Once upon a time Frenchmen regarded themselves as the world’s greatest lovers. These days they think of themselves more as fighters. Sexual partners have been replaced by sparring partners. President Felix Faure famously died while being pleasured by his mistress in 1899, but the blows favoured by today’s male politicians are administered to punchbags.Emmanuel Macron loves to box. His wife, Brigitte, told Paris Match in 2023 that her husband puts on his gloves twice a week for ‘45 minutes of training, warm-up and core-strengthening boxing’.
Macron regularly poses for photos wearing his boxing gloves. In March 2024 he was snapped hitting a punchbag. The more cynical wondered if there hadn’t been some ‘enhancement’ to the president’s bulging biceps. Size matters, after all, particularly among world leaders. Many interpreted the photographs as a message from Macron to Vladimir Putin that he is just as well endowed as the Russian leader.

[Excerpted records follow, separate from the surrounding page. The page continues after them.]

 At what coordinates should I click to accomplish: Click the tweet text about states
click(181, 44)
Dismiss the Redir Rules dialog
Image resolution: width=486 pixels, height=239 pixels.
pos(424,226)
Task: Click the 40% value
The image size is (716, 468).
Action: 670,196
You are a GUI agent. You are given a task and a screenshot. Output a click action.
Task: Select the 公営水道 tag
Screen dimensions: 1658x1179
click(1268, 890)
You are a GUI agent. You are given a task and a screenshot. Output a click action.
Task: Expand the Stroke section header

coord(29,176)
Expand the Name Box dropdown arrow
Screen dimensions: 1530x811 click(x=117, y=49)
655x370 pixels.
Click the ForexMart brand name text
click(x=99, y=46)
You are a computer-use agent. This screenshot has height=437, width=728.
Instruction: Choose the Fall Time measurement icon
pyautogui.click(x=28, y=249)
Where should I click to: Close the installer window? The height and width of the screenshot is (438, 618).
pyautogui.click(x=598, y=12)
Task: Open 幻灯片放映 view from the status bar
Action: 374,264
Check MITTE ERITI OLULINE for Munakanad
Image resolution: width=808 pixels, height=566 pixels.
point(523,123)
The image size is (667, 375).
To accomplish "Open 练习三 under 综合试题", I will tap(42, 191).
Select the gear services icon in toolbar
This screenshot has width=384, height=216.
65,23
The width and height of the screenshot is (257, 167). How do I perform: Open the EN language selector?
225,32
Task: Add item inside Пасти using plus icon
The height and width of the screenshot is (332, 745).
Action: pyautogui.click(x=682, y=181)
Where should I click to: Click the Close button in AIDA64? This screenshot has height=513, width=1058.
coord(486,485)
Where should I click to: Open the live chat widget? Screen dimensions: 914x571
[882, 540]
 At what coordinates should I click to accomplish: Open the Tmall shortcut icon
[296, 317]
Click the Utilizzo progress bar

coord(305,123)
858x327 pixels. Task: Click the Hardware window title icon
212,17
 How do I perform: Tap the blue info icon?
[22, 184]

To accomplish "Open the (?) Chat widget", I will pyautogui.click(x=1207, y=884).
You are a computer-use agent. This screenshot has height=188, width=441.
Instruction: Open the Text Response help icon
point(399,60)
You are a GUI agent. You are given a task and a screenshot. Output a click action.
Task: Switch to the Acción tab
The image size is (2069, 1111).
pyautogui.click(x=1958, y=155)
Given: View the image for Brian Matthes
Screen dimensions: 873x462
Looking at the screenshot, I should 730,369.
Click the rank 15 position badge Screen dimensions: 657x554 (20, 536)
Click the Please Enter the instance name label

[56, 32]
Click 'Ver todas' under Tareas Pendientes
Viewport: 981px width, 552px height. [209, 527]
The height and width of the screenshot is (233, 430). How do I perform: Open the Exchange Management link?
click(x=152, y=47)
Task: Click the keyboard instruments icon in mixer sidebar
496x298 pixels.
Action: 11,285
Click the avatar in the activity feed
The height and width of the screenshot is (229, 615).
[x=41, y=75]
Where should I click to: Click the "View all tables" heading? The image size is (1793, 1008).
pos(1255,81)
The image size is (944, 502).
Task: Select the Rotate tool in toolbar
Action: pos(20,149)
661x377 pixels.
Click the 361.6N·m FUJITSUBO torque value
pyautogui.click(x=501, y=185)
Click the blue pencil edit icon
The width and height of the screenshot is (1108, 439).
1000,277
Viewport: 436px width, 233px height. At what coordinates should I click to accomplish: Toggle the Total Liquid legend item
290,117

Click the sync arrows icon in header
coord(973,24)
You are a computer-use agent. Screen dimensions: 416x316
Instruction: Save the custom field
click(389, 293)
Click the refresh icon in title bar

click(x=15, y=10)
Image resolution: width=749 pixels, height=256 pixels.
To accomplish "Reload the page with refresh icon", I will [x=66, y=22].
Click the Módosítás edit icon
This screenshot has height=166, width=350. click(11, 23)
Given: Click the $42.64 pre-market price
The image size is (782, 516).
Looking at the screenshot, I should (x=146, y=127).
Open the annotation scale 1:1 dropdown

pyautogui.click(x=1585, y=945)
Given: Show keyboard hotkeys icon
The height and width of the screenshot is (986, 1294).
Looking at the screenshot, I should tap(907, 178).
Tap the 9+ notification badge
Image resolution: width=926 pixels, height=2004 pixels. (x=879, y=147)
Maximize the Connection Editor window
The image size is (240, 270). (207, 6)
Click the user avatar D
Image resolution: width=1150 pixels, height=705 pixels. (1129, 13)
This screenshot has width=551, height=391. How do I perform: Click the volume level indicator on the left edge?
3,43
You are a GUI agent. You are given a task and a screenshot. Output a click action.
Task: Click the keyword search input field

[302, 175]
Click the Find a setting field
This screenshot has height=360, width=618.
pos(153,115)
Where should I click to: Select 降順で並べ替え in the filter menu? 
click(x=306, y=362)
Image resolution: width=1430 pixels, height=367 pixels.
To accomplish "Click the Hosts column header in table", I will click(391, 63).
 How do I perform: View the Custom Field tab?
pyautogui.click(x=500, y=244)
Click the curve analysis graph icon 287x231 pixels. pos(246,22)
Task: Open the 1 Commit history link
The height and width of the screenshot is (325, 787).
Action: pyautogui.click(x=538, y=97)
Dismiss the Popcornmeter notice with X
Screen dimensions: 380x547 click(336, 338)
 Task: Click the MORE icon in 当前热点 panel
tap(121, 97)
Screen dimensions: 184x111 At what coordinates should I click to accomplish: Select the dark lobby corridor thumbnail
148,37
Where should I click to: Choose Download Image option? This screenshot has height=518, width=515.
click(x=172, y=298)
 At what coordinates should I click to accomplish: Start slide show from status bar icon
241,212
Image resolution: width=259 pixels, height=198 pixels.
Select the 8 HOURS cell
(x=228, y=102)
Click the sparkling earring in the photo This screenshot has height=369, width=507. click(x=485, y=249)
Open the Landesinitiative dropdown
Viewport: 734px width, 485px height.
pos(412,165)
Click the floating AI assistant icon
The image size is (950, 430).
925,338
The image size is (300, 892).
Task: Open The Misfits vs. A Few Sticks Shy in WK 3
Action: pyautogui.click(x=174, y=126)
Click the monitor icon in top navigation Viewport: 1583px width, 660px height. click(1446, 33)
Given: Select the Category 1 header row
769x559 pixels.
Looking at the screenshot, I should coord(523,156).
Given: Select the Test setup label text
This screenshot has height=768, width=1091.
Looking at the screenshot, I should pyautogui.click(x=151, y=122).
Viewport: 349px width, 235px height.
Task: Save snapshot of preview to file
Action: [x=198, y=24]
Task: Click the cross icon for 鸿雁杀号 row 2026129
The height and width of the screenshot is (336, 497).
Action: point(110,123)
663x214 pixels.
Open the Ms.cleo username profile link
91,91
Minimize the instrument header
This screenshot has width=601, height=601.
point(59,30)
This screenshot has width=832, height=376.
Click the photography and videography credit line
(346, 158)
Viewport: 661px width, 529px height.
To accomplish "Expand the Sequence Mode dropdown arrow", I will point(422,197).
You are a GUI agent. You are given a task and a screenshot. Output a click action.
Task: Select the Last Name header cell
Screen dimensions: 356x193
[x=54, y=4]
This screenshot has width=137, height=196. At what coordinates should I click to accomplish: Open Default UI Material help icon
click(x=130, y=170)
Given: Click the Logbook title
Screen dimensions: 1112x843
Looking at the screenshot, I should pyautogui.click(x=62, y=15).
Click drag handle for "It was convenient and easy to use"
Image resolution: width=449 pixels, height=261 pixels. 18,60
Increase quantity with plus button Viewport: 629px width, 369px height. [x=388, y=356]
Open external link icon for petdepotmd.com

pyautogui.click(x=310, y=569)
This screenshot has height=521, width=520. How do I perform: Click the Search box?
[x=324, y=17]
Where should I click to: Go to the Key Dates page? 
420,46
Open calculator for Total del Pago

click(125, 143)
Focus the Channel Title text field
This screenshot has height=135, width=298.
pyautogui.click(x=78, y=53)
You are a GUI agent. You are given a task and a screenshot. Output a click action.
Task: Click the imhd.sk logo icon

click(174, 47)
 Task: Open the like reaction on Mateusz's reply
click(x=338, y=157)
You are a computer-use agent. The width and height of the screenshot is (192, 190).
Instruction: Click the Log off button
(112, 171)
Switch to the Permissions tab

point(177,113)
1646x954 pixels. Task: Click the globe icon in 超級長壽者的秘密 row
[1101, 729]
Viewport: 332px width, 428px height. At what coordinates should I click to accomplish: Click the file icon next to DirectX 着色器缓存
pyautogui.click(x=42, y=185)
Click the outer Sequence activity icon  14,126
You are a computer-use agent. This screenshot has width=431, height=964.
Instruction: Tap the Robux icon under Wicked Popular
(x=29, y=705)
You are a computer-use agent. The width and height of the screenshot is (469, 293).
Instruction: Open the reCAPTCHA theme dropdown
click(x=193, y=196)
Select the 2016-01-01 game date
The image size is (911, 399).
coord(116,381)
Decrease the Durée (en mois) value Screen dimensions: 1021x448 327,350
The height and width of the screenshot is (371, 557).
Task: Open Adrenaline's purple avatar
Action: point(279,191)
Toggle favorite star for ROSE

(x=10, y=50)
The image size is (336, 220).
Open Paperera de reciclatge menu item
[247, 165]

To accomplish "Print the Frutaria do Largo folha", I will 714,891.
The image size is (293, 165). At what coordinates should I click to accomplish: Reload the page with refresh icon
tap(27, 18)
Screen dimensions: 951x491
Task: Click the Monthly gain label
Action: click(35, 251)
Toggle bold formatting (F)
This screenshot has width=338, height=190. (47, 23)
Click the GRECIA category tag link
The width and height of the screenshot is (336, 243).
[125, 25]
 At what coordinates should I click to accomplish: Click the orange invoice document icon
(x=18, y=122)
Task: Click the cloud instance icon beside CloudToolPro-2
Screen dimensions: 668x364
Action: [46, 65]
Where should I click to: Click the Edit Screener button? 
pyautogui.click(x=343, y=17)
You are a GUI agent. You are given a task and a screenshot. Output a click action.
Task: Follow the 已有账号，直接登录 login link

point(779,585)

Néron à l’Elysée published at the start of this year by journalists Nicolas Domenach and Maurice Szafran described the Elysée as ‘Macholand’ where ‘women are as rare as oases in the desert’ and Macron and his male minions unwind with boxing, banter and whisky. The president’s showboating hasn’t gone down well among some of his domestic adversaries. A ‘misery of politics!’ is how the Green MP Sandrine Rousseau has described Macron’s pugilistic posing. Jean-Philippe Tanguy, a senior lieutenant in Marine Le Pen’s National Rally, mocked Macron in a recent interview, saying: ‘Taking photos of himself boxing to make people think he’s very manly, very athletic…it’s ridiculous!’
But it’s not just Macron who virility signals. Tanguy’s own Jordan Bardella also likes to flaunt his machismo. Last year the 30-year-old president of the National Rally listed the sports he practices: swimming, football, handball, aikido and boxing, leaving some wondering how he finds the time to attend to the day job of politics. Last week Bardella elaborated on his passion for sport (adding cycling to the list) and he was asked if his ambition was to have biceps as big as Macron’s. He laughed but came to the defence of the president, saying: ‘When you’re the head of state, with that level of responsibility, if you don’t do any sport, if you don’t unwind, strengthen and recharge your batteries, it’s a problem.’
Bardella may contest next year’s presidential election; it depends on whether Le Pen wins her appeal in July against her political disqualification for malfeasance. Two men who have declared their candidacy are David Lisnard, the centre-right mayor of Cannes, and Édouard Philippe, the centrist who served as Macron’s Prime Minister from 2017 to 2020. Guess what? They also box to keep in shape.
Size matters, after all, particularly among world leaders
Profiled as a ‘Grand sportif’, the 57-year-old Lisnard was photographed playfully sparring with former heavyweight champion Mike Tyson in 2023. Philippe has even broadcast footage of himself trading punches in a ring with the professional boxer Georges Ory. In an interview in 2023, the 55-year-old Philippe explained: ‘I was 44 when I started, and it was love at first sight. I’m an amateur who regrets having started boxing at 44.’ Describing boxing as ‘very tough’, Philippe boasted that he is ‘capable of doing two or three rounds in a row, and two or three training sessions a week’.
French politics has always been an alpha male environment. There has never been a female president and of the 29 Prime Ministers of the Fifth Republic only two were women – and they were in power for a total of two and a half years. The first was Edith Cresson in 1991, who wasn’t short of feminine virility. Not long after Cresson was named PM, the Observer published remarks she had made in the 1980s. She declared that a quarter of Anglo-Saxon men – Brits, Americans and German – were gay. ‘Anglo-Saxons are not interested in women as women,’ proclaimed Cresson. ‘I remember from strolling about in London that men in the streets don’t look at you. When you do this in Paris, men look at you.’
As the New York Times commented, Cresson’s jibe caused ‘a tiff over the relative virility of English and French men’. The Sun hit back, saying Britain needed no lessons in masculinity from a country ‘where men carry handbags and kiss each other on the cheek in public’. Yet Gallic virility is often deployed to mask an insecurity. Macron is a physically small man at 5ft 8in; Edouard Philippe [16] suffers from alopecia and has lost his hair in recent years, and Bardella is self-conscious about his youth. Clearly, boxing makes them feel manly.
British politicians don’t really do macho. Ed Miliband has never fully recovered from being defeated by a bacon sandwich and Ed Davey’s idea of manliness involves an inflatable doughnut. Boris Johnson was sometimes seen out jogging during his time in politics, but it’s hard to look virile in black socks, Bermuda shorts and man breasts.
No self-respecting French politician has man breasts. Macron certainly hasn’t. It is all those hours spent hitting a punchbag. But the president needs to work more on his defence. As Brigitte Macron demonstrated last year with that right hook to her husband’s face, the first rule in boxing is the same as in politics: never drop your guard.